Il perdono: l’esempio del kintsugi, l’arte di riparare con l’oro
Perdonare non significa dimenticare ma riuscire a vedere oltre il danno. Dimenticare significa cancellare l’evento dalla nostra memoria senza trovare una reale risoluzione, perdonare invece significa riuscire a trasformarlo, rendendo la ferita un’occasione di crescita interiore.
Il perdono è simile alla meravigliosa arte del kintsugi: l’arte giapponese che consiste nel riparare oggetti rotti con metalli preziosi. Questa pratica nasce dall’idea che dall’imperfezione e da una ferita possa nascere una forma ancora maggiore di perfezione estetica e interiore. Il tuo perdono sarà come quell’oro che riesce a mettere assieme i pezzi rotti e a rendere il tutto più prezioso di quello che era all’origine. Per arrivarci dovrai allargare lo sguardo, uscire dagli schemi e vedere la lezione che quel dolore può portarti: su cosa pone la tua attenzione, cosa ti sta mostrando di te e dei tuoi punti dolenti invisibili? Come puoi rendere ancora più prezioso ciò che è stato rotto?

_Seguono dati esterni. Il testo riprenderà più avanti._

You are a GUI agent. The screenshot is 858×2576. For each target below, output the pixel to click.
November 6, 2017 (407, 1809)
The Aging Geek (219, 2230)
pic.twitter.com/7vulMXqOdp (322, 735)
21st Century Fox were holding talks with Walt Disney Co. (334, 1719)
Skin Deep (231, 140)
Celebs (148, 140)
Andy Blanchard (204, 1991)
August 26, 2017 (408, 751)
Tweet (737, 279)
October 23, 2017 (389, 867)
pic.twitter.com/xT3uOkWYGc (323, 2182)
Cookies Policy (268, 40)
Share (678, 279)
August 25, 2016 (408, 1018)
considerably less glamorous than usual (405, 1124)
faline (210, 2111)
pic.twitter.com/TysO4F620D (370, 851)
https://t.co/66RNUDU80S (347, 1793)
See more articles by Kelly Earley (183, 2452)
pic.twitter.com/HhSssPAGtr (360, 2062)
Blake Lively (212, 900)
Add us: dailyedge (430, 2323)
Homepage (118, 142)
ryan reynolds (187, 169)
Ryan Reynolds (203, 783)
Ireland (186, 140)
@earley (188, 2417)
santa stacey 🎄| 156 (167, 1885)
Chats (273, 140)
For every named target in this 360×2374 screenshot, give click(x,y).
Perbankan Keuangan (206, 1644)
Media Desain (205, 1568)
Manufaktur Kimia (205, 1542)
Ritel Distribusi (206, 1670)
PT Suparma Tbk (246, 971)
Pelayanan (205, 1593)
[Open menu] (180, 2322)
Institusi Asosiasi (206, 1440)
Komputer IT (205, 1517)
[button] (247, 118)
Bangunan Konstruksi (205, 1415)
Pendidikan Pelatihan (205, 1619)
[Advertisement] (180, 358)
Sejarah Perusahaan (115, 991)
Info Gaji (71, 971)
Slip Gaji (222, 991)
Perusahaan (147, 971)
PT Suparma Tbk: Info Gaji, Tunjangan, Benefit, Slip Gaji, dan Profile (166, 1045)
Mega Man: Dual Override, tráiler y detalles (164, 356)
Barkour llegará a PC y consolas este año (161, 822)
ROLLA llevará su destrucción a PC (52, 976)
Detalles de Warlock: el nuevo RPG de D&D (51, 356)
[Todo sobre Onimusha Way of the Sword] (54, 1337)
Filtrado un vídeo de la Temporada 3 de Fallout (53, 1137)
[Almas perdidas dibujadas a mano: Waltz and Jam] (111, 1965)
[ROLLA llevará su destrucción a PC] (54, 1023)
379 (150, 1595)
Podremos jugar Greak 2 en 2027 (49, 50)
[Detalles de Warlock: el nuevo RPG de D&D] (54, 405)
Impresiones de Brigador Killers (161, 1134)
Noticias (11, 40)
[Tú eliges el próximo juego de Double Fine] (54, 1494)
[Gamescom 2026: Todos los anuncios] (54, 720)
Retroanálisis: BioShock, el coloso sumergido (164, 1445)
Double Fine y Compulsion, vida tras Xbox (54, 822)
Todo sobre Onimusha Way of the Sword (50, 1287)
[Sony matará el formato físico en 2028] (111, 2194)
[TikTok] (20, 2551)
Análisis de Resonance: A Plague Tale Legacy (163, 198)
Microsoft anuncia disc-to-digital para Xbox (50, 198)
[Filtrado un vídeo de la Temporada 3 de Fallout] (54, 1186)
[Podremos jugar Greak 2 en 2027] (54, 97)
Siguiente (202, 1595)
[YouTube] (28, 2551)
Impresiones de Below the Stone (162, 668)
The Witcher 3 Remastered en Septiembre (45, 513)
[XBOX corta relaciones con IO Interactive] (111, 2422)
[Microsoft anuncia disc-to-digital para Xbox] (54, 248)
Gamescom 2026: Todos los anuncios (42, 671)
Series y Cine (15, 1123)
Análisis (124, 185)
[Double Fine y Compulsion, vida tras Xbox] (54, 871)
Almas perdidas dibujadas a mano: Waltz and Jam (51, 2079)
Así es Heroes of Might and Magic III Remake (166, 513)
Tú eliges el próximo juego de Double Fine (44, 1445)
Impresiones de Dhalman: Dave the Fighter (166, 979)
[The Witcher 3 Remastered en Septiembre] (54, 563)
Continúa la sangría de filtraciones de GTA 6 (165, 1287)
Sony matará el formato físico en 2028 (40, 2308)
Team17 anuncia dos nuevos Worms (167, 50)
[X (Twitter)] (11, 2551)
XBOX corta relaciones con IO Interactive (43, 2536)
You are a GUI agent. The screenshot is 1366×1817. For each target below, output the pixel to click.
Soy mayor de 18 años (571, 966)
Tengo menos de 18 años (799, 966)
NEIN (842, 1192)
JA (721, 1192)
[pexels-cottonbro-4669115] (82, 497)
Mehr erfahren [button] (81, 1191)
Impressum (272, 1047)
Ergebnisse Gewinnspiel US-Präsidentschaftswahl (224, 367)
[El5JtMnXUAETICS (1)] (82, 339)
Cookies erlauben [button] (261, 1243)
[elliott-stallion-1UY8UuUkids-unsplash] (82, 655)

Questa tecnica potrebbe portarti su una strada totalmente inaspettata: magari vedrai in quella macchia di vino che non vuole andarsene dalla tovaglia della tua trisnonna un fiore, una rosa; e chi sa, potresti decidere di intingere il pennello in quel vino e dipingere fiori, paesaggi, montagne, un tramonto, rendendo quella tovaglia ancora più vivace, unica e originale aggiungendo le tue impronte a quelle della tua trisnonna e facendo di quella tovaglia un’opera trans-generazionale ; e nella stessa occasione eviterai che quella buona bottiglia di vino rosso si trasformi in aceto.